The same expression pattern of drag-1 was also observed using a functional translational DRAG-1::GFP fusion (pJKL849), which has GFP inserted right before the putative cleavage site upstream of the C-terminal pro-peptide sequence (Fig. 3B). This reporter is fully functional as it rescued both the body size and the SOSMLP of jj4 mutants (Fig. 3D; Fig. 5D,O). Just like the drag-1p::gfp transcriptional fusion, DRAG-1::GFP was present in pharyngeal, hypodermal and intestinal cells (Fig. 4M-O). Robust expression in the M lineage was also detected from the 1-M to 4-M stage (Fig. 4Q-S). DRAG-1::GFP signal was reduced (40%, n=20) or undetectable (60%, n=20) at the 8-M stage (Fig. 4T), and completely undetectable beyond the 8-M stage (Fig. 4U; data not shown). The M lineage expression pattern of drag-1 is consistent with previous findings that sma-9 functions prior to the 8-M stage for proper M lineage development (Foehr et al., 2006).

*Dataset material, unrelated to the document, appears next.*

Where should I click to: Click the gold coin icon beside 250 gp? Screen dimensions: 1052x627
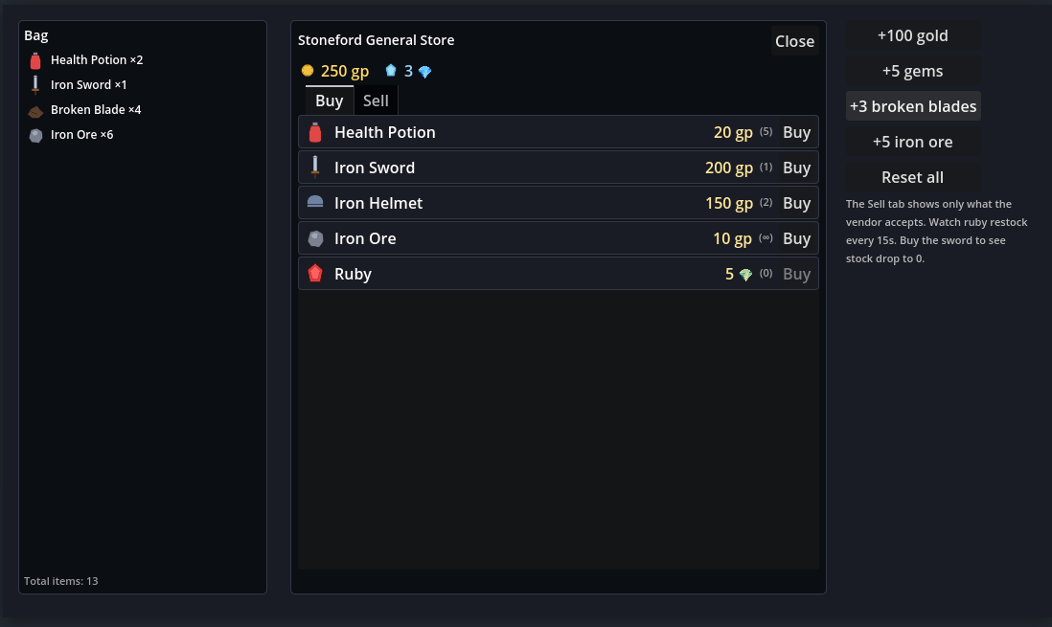[308, 71]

drag-1 functions in the same cells as the Sma/Mab pathway receptors and SMADs to regulate body size and mesoderm patterning

The Sma/Mab pathway receptors and SMAD proteins have been shown to function in the hypodermal cells to regulate body size (Yoshida et al., 2001; Wang et al., 2002). Because drag-1 is expressed in the same tissues as sma-6 in hermaphrodites, we tested whether drag-1 also functions in hypodermal cells to regulate body size. We forced the expression of drag-1 cDNA in pharyngeal muscles [using the myo-2 promoter (Okkema et al., 1993)], intestine [using the elt-2 promoter (Fukushige et al., 1998)], and in hypodermal cells [using both the elt-3 and rol-6 promoters (Kramer and Johnson, 1993; Gilleard et al., 1999)], and tested the ability of each transgene to rescue the small body size of jj4 mutants. As a control, drag-1 cDNA under the control of its own promoter could rescue the small body size phenotype of jj4 mutants (Fig. 4P). As shown in Fig. 4P, forced expression of drag-1 in hypodermal cells rescued the small body size phenotype of jj4 mutants, whereas expression in the pharynx and intestine did not. Thus, drag-1 functions in the same cells as the Sma/Mab receptors and SMAD proteins to regulate body size.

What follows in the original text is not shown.